LISTED RECORDS:
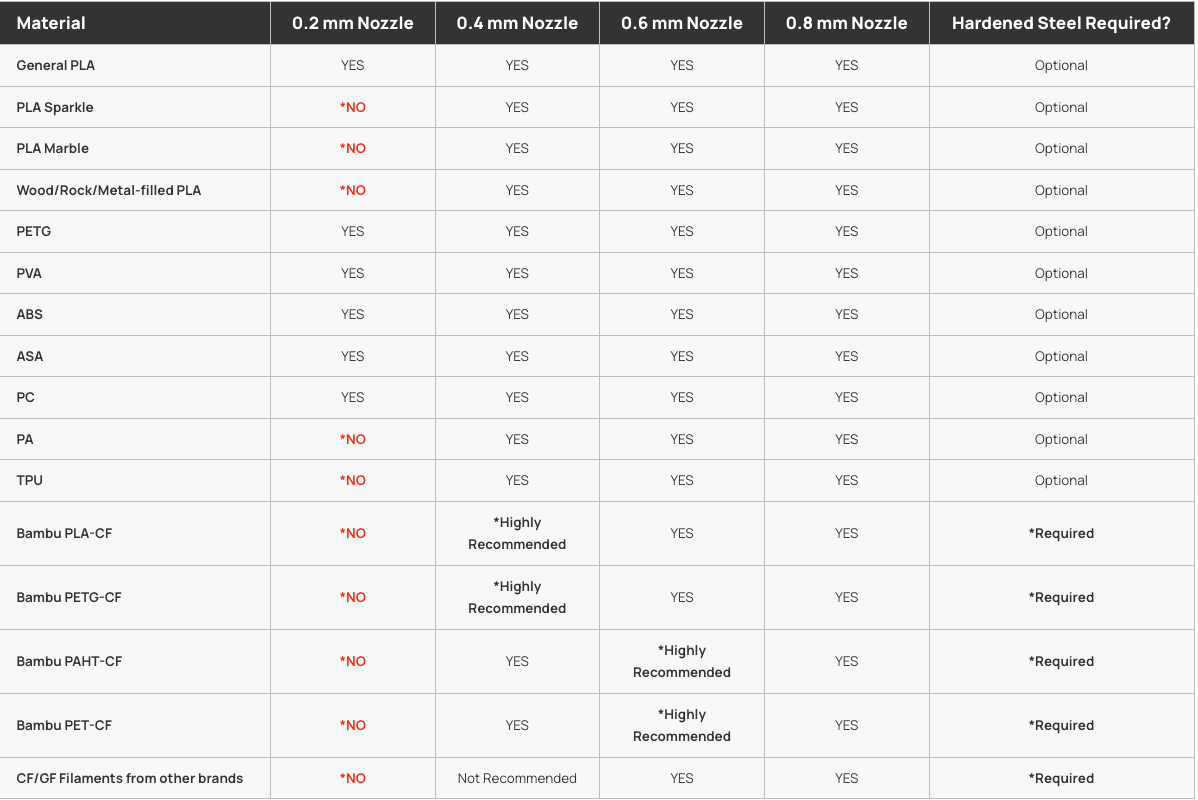Click the Hardened Steel Required? header
The height and width of the screenshot is (800, 1198).
pos(1061,23)
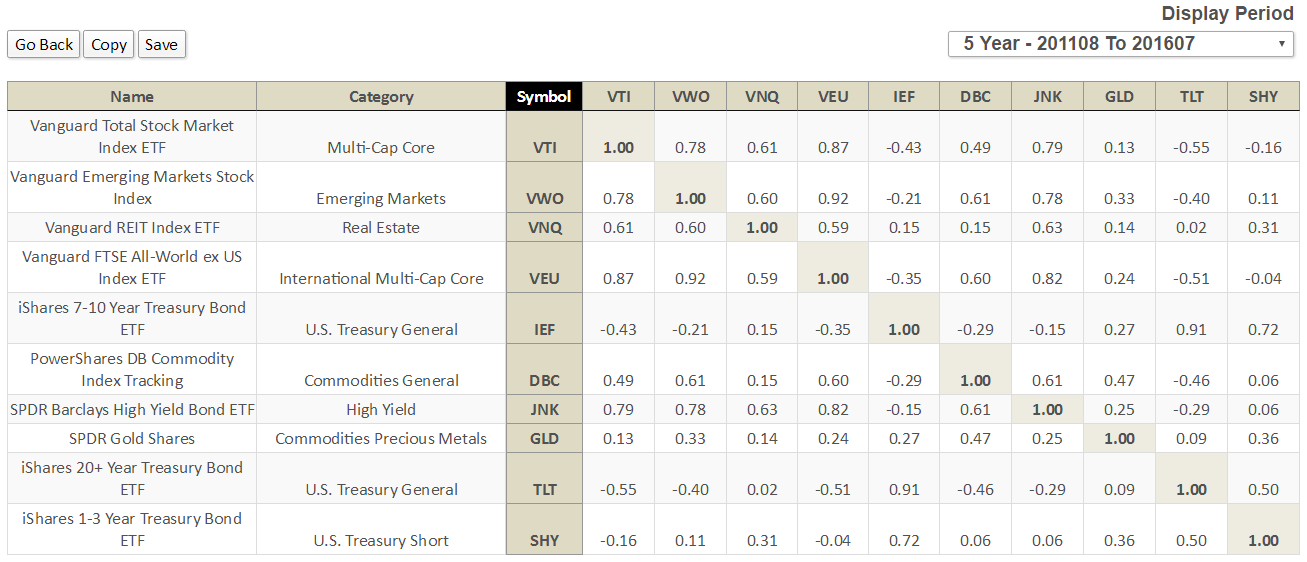Screen dimensions: 1307x562
Task: Click the JNK column header
Action: tap(1047, 97)
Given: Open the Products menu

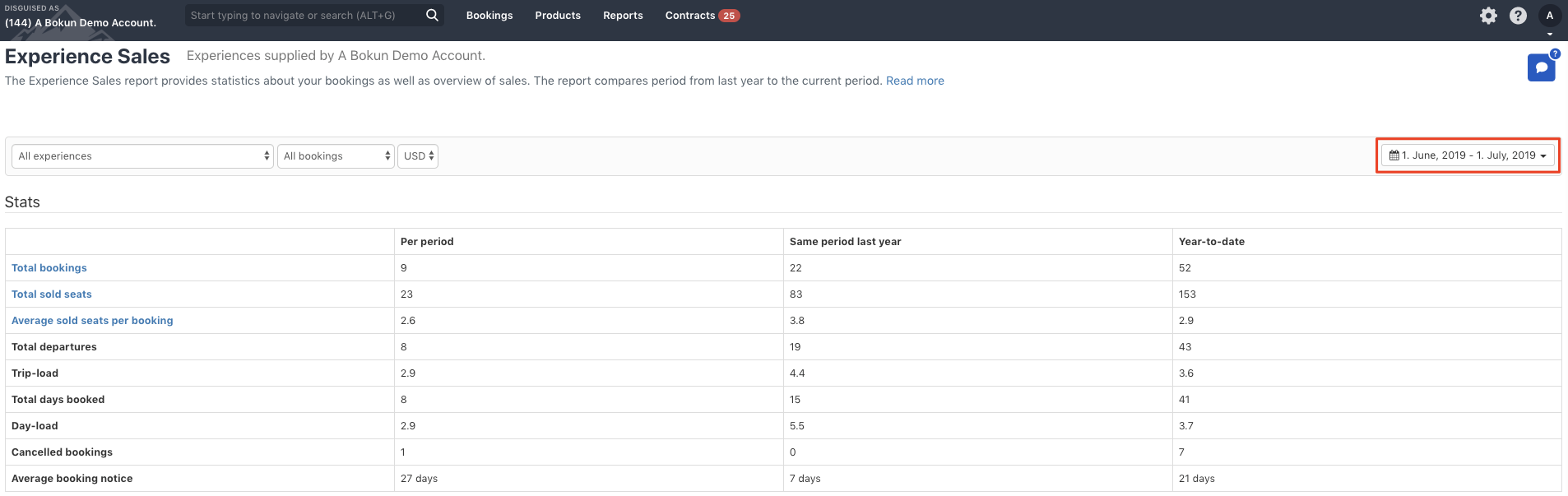Looking at the screenshot, I should coord(558,16).
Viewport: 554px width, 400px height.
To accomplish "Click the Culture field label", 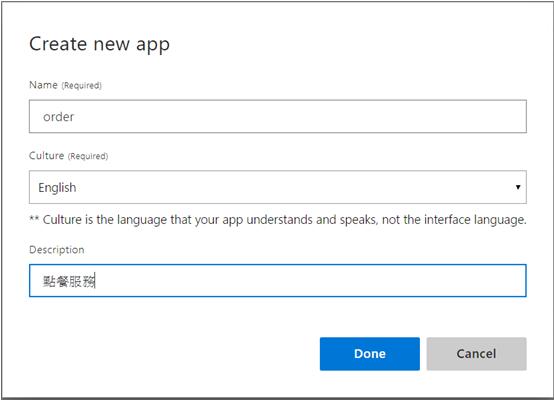I will (x=47, y=155).
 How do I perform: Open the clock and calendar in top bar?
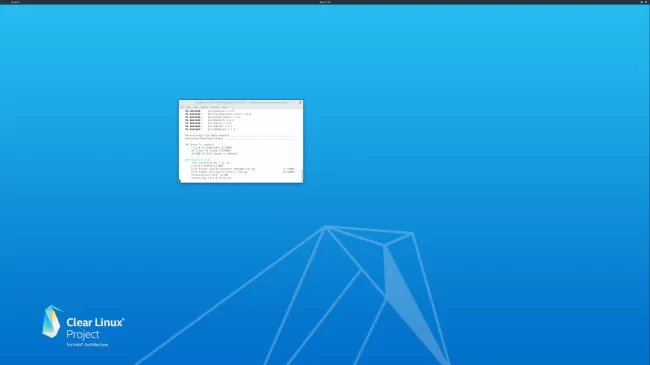click(325, 2)
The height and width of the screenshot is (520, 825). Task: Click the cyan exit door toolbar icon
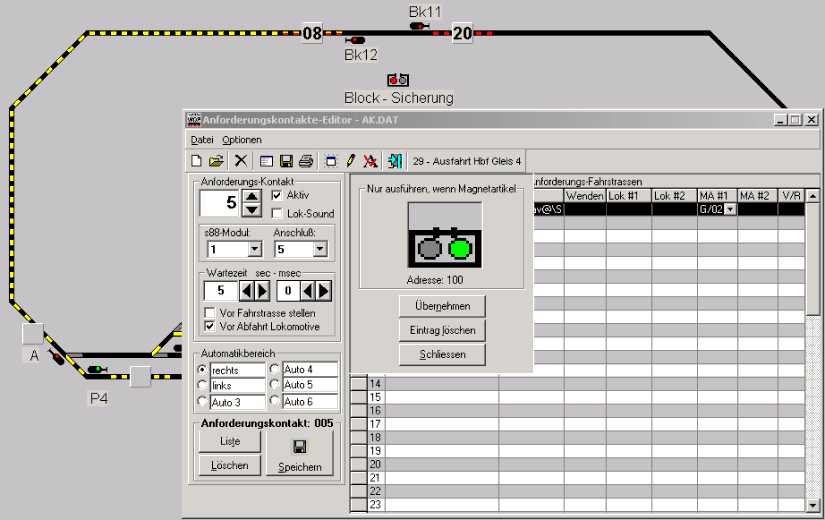click(395, 161)
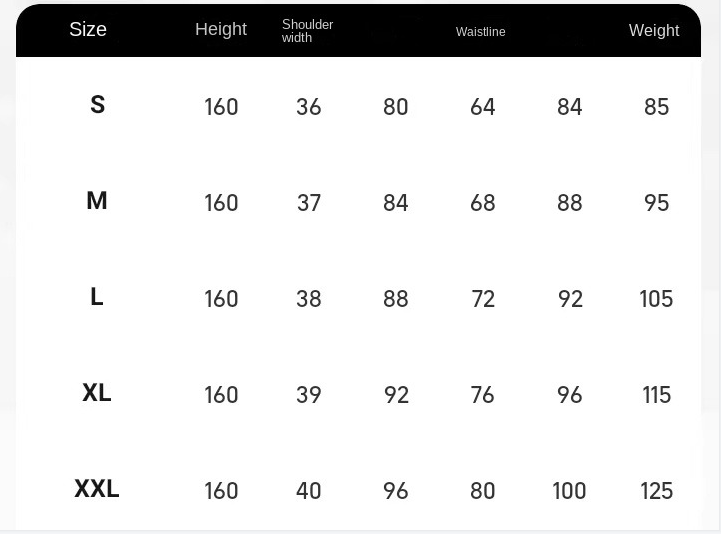Click the value 100 in XXL row
721x534 pixels.
tap(569, 491)
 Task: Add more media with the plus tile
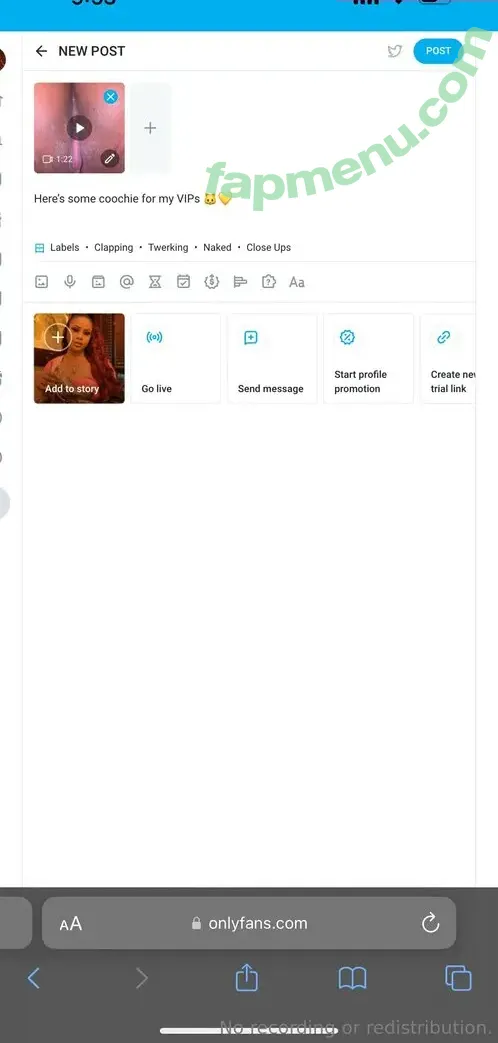click(150, 128)
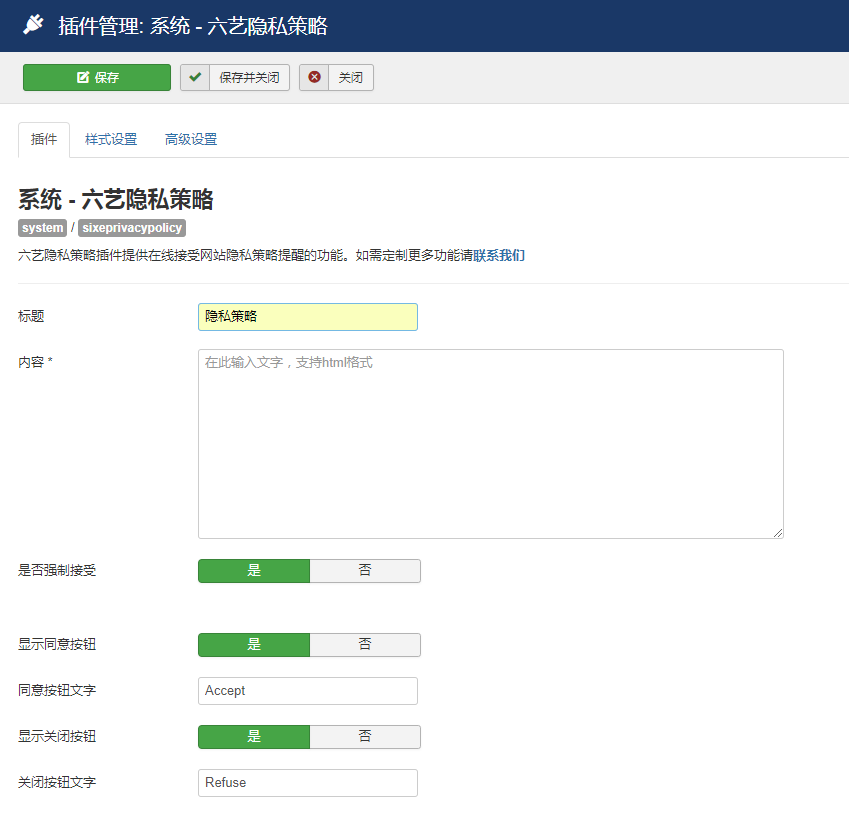
Task: Click the 同意按钮文字 field containing Accept
Action: (308, 690)
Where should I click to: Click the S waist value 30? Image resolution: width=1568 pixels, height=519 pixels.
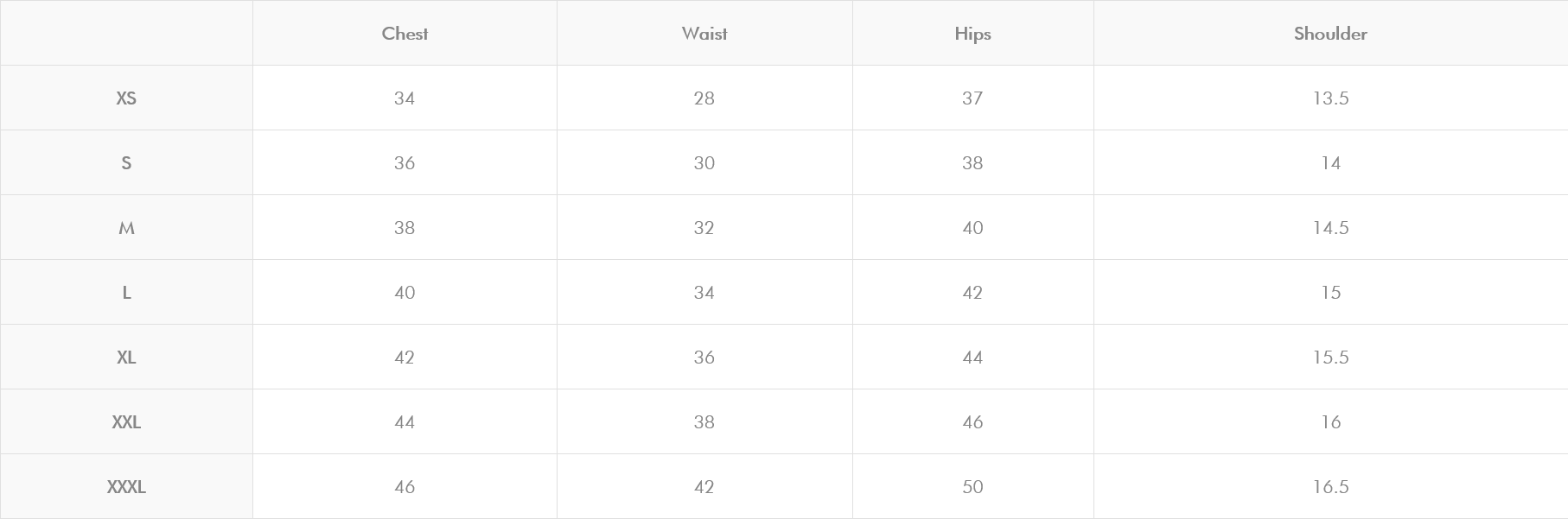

ACTIVITY:
Starting with the line that contains "The height and width of the screenshot is (520, 825).", reproduce every line down to the end of the listing above, both endpoints included. Pictures stay out.

RESPONSE BELOW:
The height and width of the screenshot is (520, 825). Task: Click the cyan exit door toolbar icon
click(395, 161)
Click the value 100 in XXL row
721x534 pixels.
tap(569, 491)
 Task: Add more media with the plus tile
click(150, 128)
Task: Click the 同意按钮文字 field containing Accept
Action: (308, 690)
Where should I click to: Click the S waist value 30? Image resolution: width=1568 pixels, height=519 pixels.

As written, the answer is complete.